• _Activity_: Nothing below is to be printed except the lines between the line holding "247x221 pixels." and the line holding "Task: Open the Aster dip market icon", inclusive, each exactly as it appears.

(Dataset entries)
[Start of Attachment]

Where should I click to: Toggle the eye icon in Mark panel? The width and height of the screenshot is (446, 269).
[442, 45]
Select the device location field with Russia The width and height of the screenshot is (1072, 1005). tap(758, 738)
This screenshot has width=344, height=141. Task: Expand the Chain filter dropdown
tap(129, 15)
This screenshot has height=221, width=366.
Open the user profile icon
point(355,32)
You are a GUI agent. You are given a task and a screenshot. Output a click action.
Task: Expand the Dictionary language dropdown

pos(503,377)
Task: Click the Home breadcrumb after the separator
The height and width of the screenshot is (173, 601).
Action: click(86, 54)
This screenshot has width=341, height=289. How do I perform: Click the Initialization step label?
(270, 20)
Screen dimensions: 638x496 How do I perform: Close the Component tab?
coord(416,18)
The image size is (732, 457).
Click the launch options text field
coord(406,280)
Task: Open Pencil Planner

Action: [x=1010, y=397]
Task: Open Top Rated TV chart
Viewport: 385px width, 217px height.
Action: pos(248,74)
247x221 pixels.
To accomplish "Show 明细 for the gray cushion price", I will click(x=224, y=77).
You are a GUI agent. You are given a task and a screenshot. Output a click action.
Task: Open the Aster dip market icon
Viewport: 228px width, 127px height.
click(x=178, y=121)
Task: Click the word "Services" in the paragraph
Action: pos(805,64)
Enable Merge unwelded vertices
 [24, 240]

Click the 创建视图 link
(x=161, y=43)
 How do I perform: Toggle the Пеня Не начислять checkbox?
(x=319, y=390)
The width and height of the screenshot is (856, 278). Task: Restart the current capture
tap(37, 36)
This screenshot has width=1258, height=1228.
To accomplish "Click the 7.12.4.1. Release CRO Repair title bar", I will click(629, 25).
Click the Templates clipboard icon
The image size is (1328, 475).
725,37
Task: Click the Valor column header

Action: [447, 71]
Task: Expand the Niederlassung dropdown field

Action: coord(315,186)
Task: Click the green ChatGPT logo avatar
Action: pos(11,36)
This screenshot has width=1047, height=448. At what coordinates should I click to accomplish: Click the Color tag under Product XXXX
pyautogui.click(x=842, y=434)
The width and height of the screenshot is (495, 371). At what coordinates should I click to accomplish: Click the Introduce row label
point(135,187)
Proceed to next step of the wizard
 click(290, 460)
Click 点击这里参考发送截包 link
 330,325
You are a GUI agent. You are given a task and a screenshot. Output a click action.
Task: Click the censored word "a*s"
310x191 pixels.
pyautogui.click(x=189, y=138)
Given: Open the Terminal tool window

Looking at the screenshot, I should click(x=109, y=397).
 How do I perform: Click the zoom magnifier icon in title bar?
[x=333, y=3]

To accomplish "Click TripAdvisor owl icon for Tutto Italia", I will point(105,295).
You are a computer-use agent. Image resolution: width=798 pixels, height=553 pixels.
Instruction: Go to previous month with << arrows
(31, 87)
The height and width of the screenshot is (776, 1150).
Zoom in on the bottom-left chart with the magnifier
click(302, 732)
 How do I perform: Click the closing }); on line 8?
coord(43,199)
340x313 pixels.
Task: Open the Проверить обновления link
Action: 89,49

[End of Attachment]

• _Finished task_:
247x221 pixels.
To accomplish "Show 明细 for the gray cushion price", I will click(x=224, y=77).
You are a GUI agent. You are given a task and a screenshot. Output a click action.
Task: Open the Aster dip market icon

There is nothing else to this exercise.